Illuminating Humanity’s “Dark Matter”
Teaching computers to see has applications well beyond identifying things that merely appear in our physical world. Better machine vision could reveal details and insights about us that we don’t even know. Every day, the Internet generates what Li calls the “dark matter of the digital age”—trillions of images and videos and other scraps of digital minutiae. More than 85 percent of content on the Web is multimedia imagery—and it’s a chaotic mess. “There is a fundamental reason that we need to understand this,” she says. “The recording of our lives, our daily activities, our relationships—be it my personal life or what’s going on in society—is in these contents.”
Those visual descriptors of humankind are growing faster than we can imagine. The volume of photos and videos generated in the past 30 days is bigger than all images dating back to the dawn of civilization. It’s humanly impossible to document all of this data, but intelligent machines that recognize patterns and can describe visual content with natural language could well be our future historians.
While Li says computer vision will eventually impact everything from monitoring and combating the effects of climate change to building smart homes, she’s most excited about its medical applications. “The day healthcare can fully embrace AI is the day we have a revolution in terms of cutting costs and improving care,” she says.
Small wonder that Li and students at the Stanford Computer Vision Lab are working with Stanford Medical School and Hospitals to relieve nurses of mundane charting tasks, which the average American nurse spends 45 minutes on every day. In Stanford Hospital’s ICU, clinicians check on gravely ill patients every two hours and score their health on a scale of -4 to 4. Li says she wants to build a system to continuously monitor the patient (detecting mobility, pain level, and alertness, for instance), not only to relieve busy nurses and doctors, but also to provide denser, more accurate, and unbiased data to clinicians who oversee the patient’s care.

^^^^^^^^

### Prompt A:
In the machine vision passage, how many minutes a day does the average American nurse spend on charting tasks?
### Prompt B:
Repeat the stretch of the machine vision passage from "Those visual descriptors" through "our future historians.".
### Prompt C:
Write the next part of the machine vision passage, picking up after its final sentence.

### Data excerpts:
^^^^^^^^

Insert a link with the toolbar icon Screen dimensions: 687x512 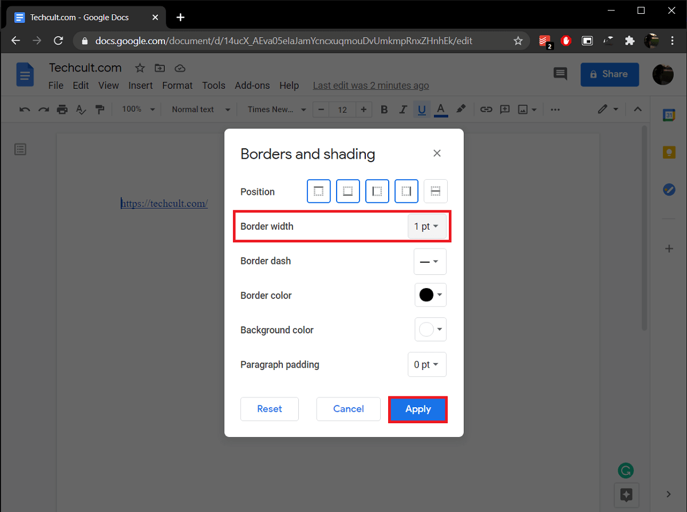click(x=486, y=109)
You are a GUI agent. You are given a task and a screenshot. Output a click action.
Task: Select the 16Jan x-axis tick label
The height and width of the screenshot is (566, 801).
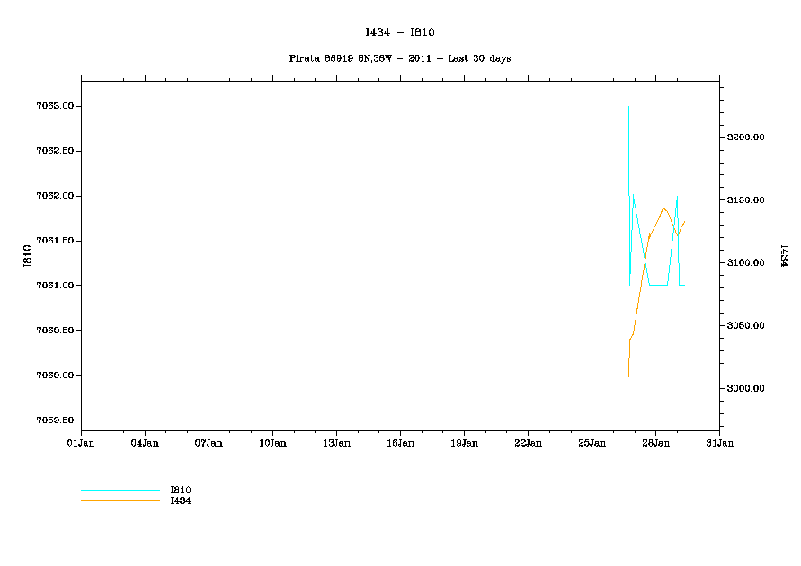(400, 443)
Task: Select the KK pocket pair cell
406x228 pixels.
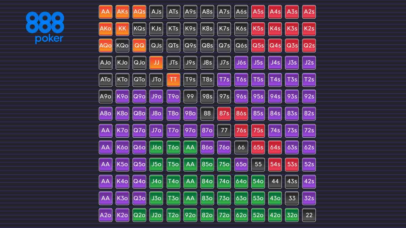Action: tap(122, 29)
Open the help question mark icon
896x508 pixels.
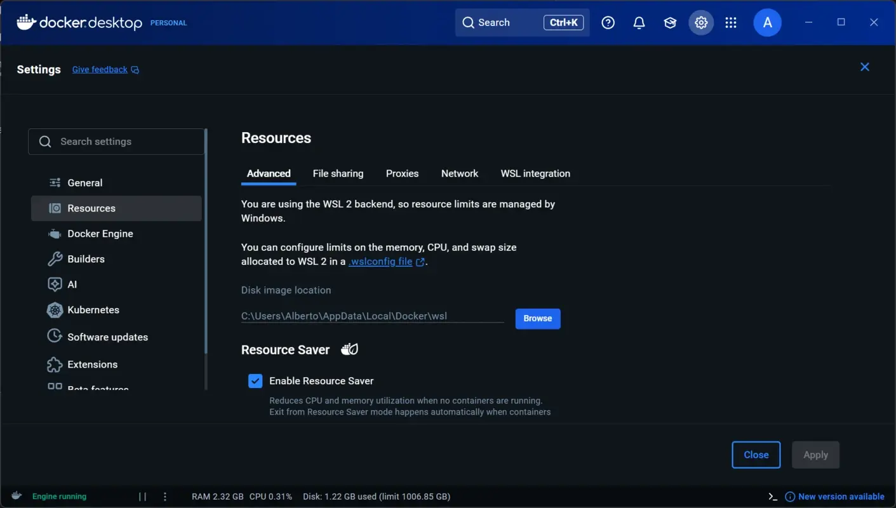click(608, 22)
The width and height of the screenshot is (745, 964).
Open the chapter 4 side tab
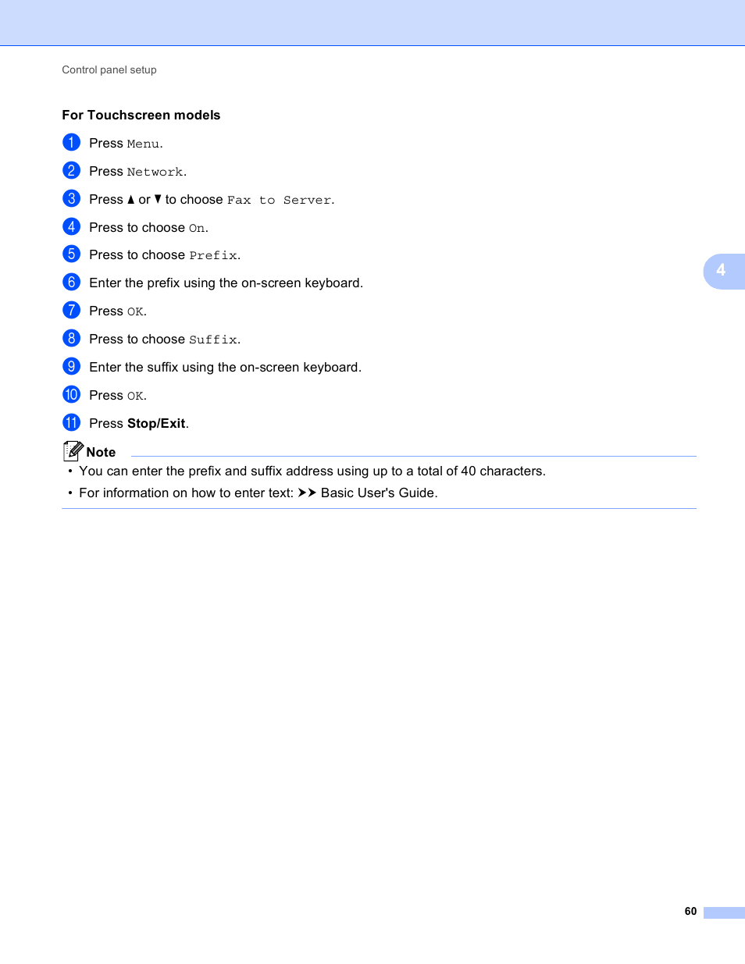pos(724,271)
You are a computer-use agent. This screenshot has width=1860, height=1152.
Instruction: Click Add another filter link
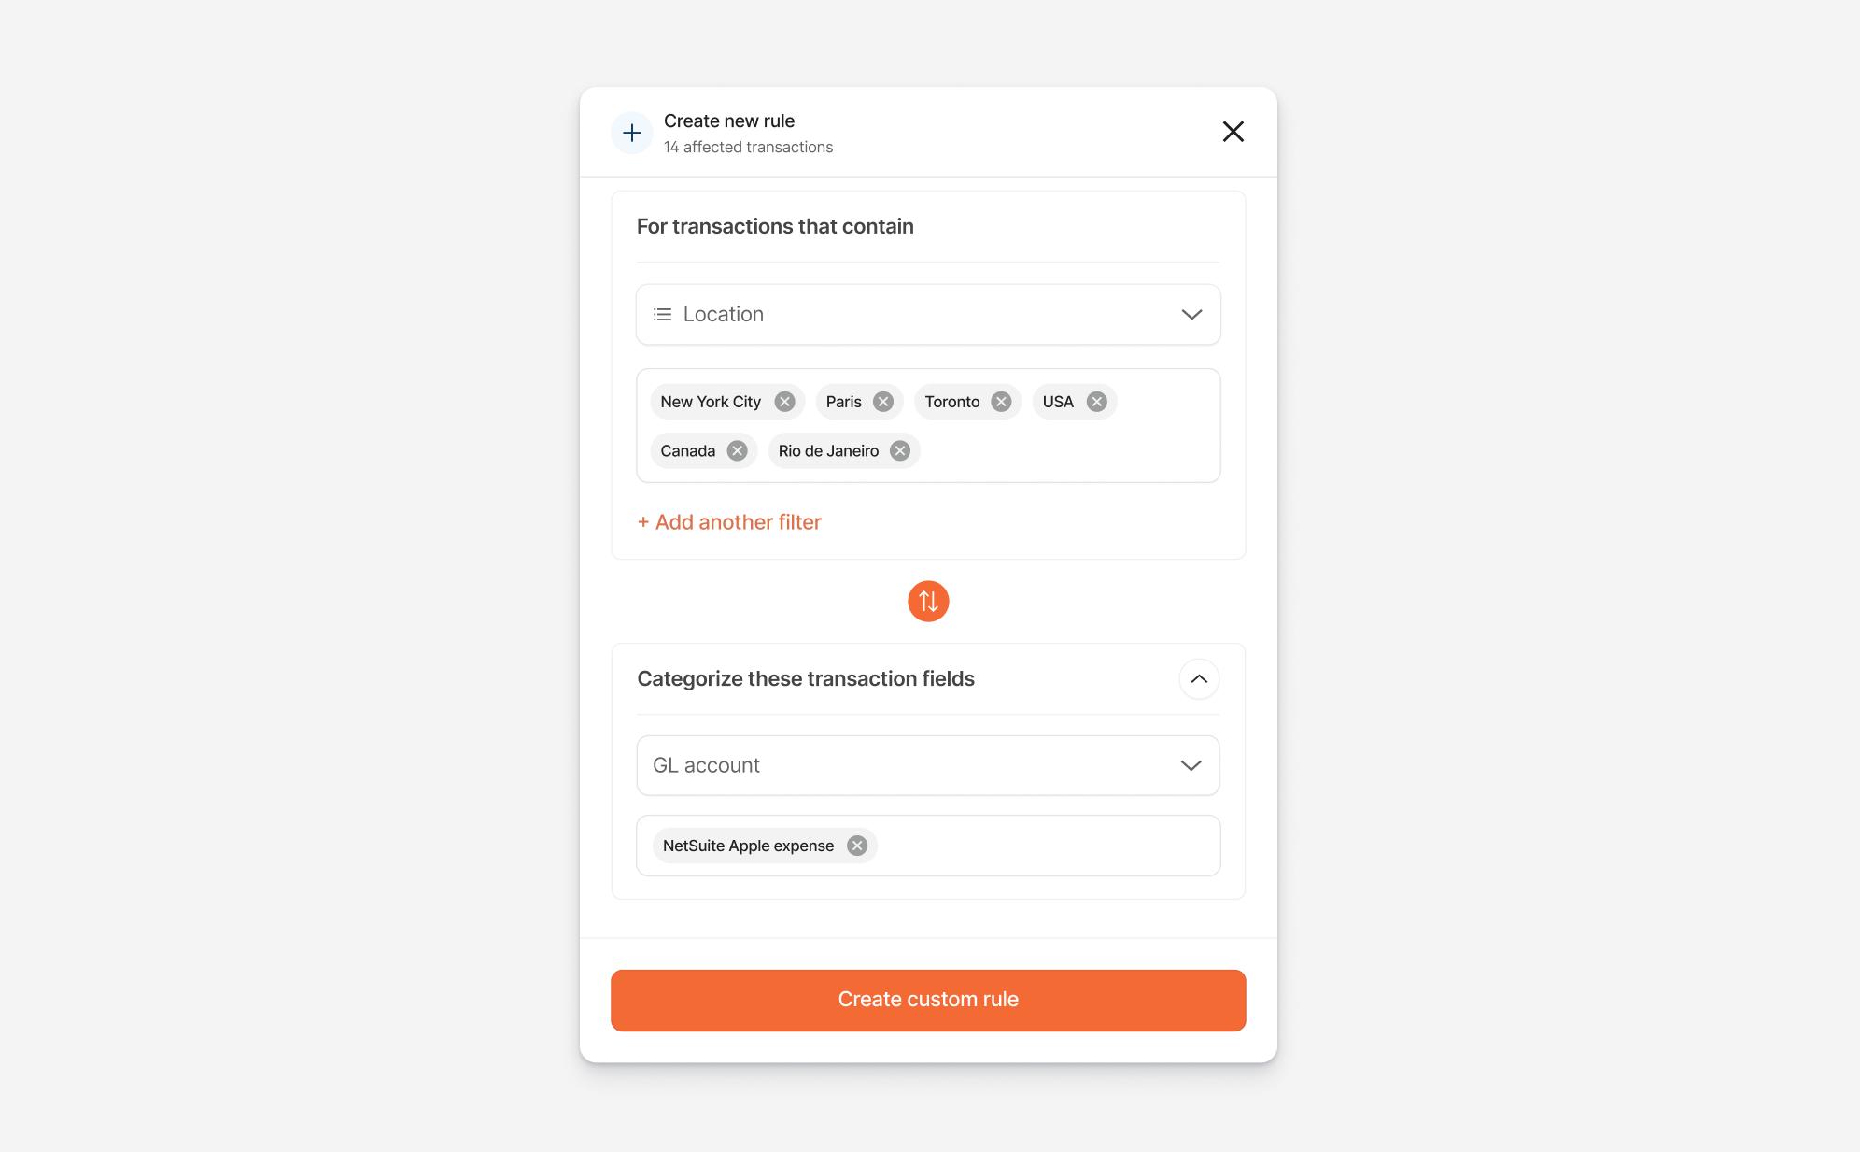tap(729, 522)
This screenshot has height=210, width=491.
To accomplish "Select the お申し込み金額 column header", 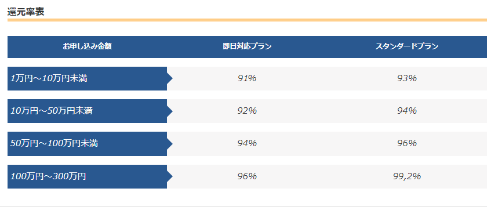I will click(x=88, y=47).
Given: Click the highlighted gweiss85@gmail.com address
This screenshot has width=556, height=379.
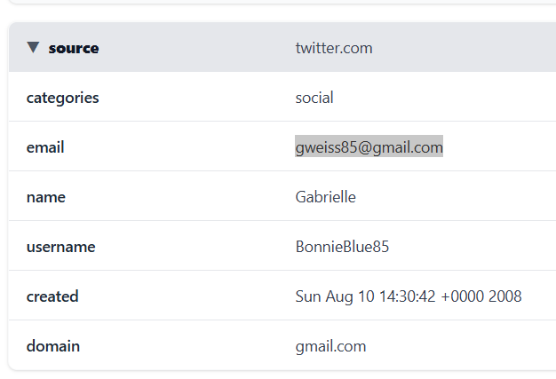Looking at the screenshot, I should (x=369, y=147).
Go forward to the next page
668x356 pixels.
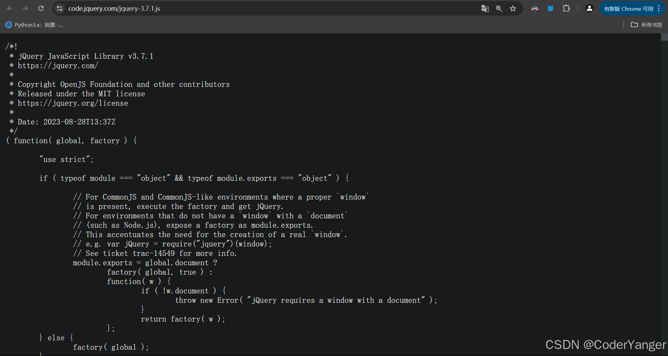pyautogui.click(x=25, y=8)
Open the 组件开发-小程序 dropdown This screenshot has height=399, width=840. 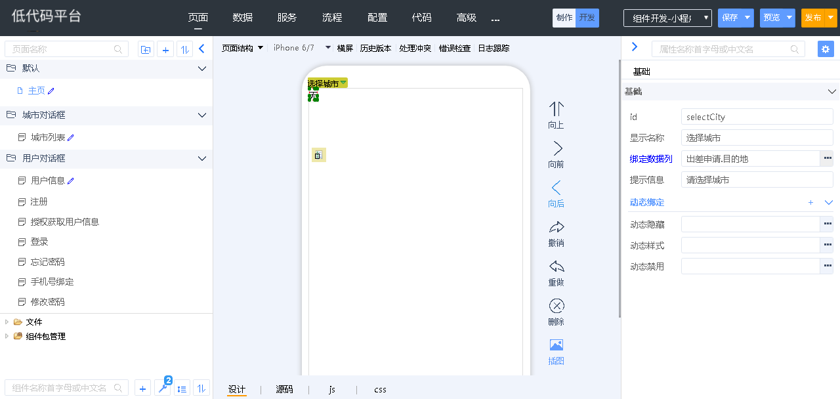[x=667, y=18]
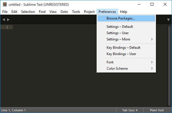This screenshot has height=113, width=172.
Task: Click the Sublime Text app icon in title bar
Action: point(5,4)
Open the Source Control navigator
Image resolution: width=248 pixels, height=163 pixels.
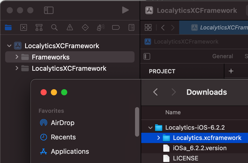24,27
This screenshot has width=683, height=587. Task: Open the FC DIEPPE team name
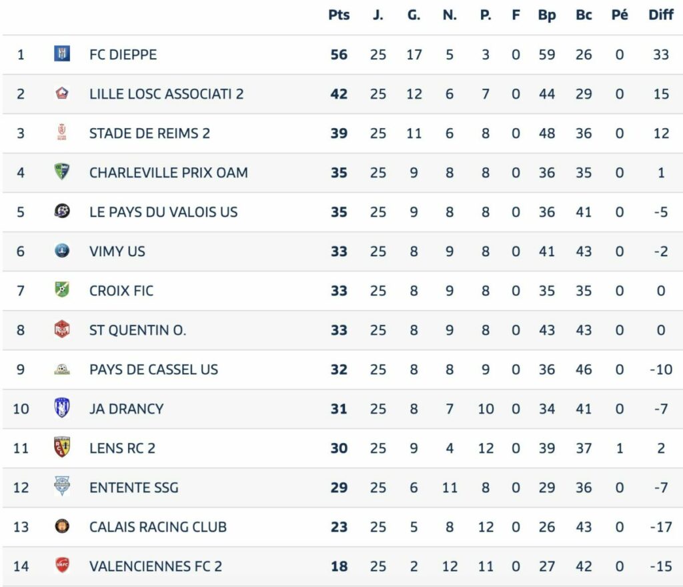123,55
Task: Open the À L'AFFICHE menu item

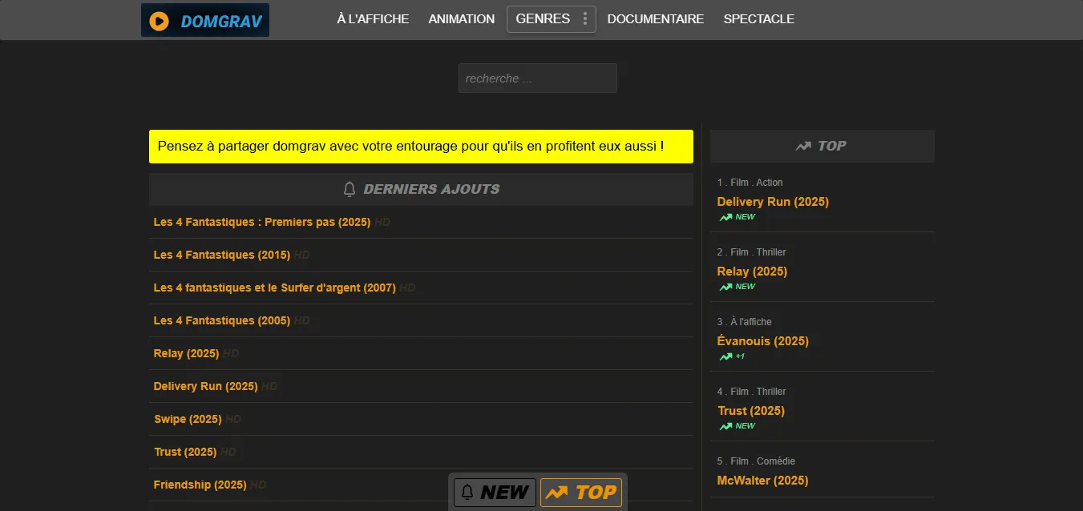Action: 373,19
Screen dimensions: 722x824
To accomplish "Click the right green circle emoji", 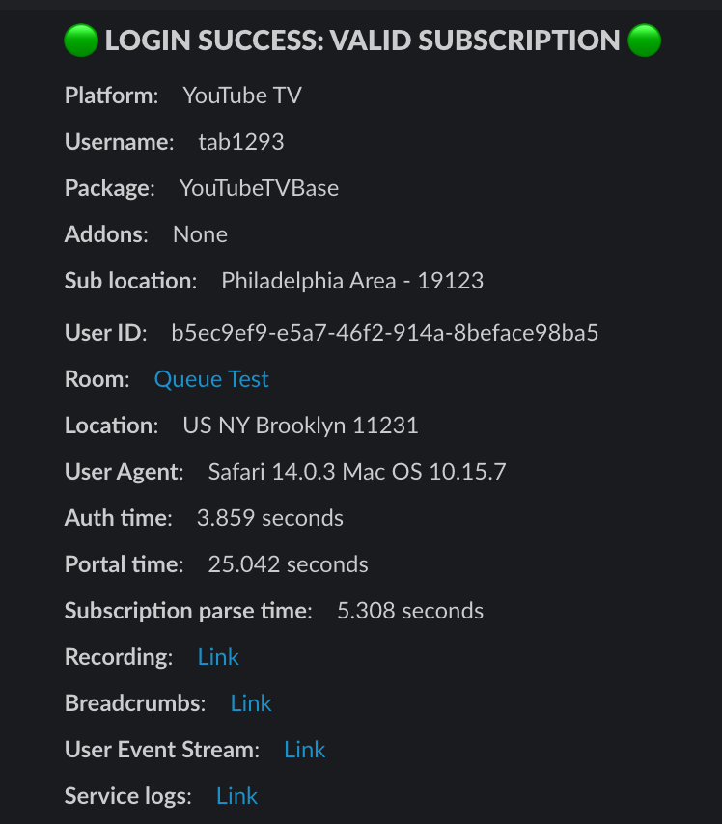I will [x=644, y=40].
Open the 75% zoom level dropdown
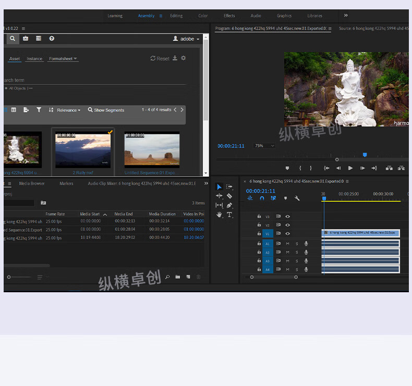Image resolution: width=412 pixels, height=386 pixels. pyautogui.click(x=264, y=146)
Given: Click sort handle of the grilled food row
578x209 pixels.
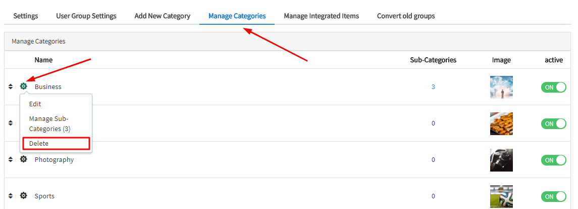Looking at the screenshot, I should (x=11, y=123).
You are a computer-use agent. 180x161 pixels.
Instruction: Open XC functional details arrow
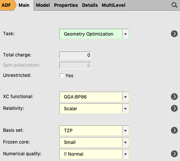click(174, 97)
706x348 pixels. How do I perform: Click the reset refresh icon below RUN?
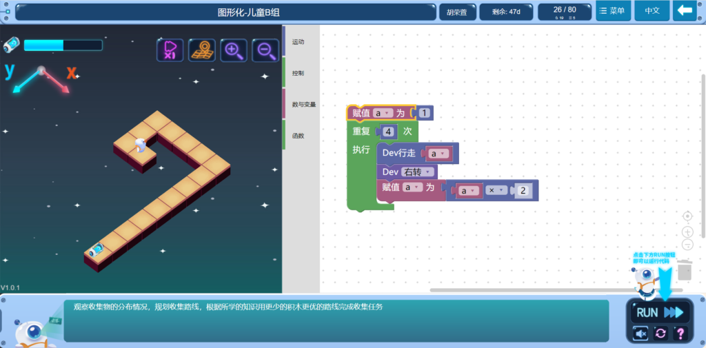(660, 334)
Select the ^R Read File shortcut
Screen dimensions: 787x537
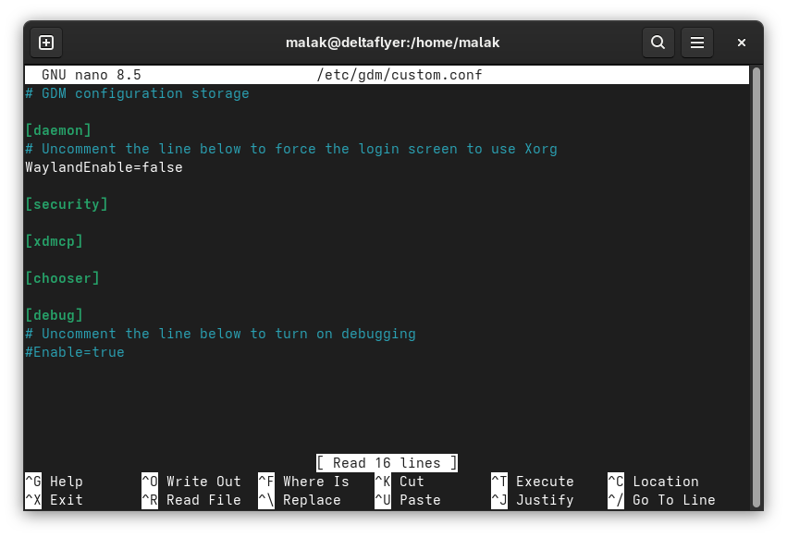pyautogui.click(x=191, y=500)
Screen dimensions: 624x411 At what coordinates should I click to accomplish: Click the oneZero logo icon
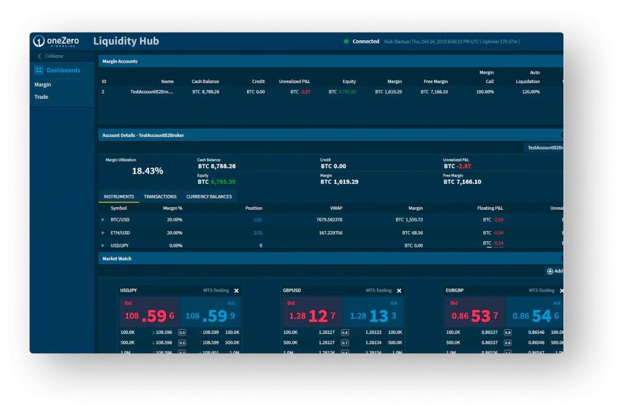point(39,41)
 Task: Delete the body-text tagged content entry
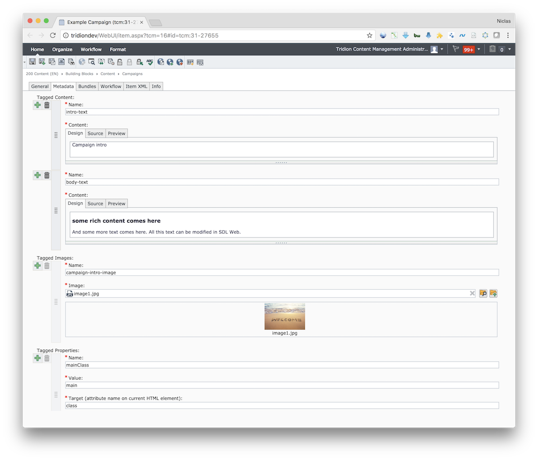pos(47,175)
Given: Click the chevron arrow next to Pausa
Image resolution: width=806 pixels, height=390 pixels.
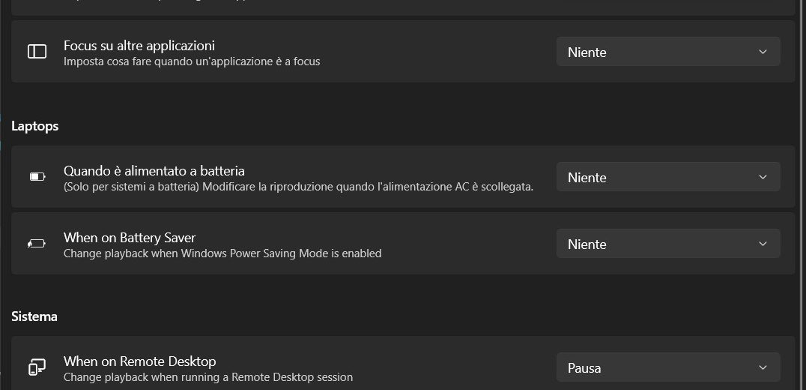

^^^^^^^^

### Expected output A:
45 minutes

### Expected output B:
Those visual descriptors of humankind are growing faster than we can imagine. The volume of photos and videos generated in the past 30 days is bigger than all images dating back to the dawn of civilization. It’s humanly impossible to document all of this data, but intelligent machines that recognize patterns and can describe visual content with natural language could well be our future historians.

### Expected output C:
The Vision Lab is also working with San Francisco nursing homes to figure out how AI can help seniors live more independently.
As Diversity Advances, So Will the Tech
Like any new tech innovation, computer vision has the potential to be used for nefarious purposes, starting with high-level, highly intrusive visual surveillance. Li doesn’t take the issue lightly. “Every technology can be an enabler of vices,” she says, “but as a scientist you have to have that social awareness and be very aware of these potential risks.”
Such risks are deeply intertwined with what Li calls the crisis of her professional life—the lack of diversity in technology research and AI, from corporations to academia. Solving the diversity issue long-term, she says, will help preserve the benevolent direction of research and mitigate the dark-side risks. “We need to inject humanism into our AI education and research by injecting all walks of life into the process,” she says, adding that attracting diverse groups to the field will provide the needed checks and balances and keep values front and center.
“From the day an idea is conceptualized to the day the technology is built, carried out and regulated, it’s important to have that human awareness,” she says. But that’s not the way it works today. Although she’s the director, Li is the only full-time female faculty—out of 15—at the Stanford AI Lab. (Elsewhere, the 39-person Facebook AI Research (FAIR) team includes just two women.) And although Li is working to change it—she holds afternoon teas for women in AI and is organizing an inaugural AI summer camp for ninth-grade girls at Stanford—she admits that like her own research, progress in diversity has a long way to go.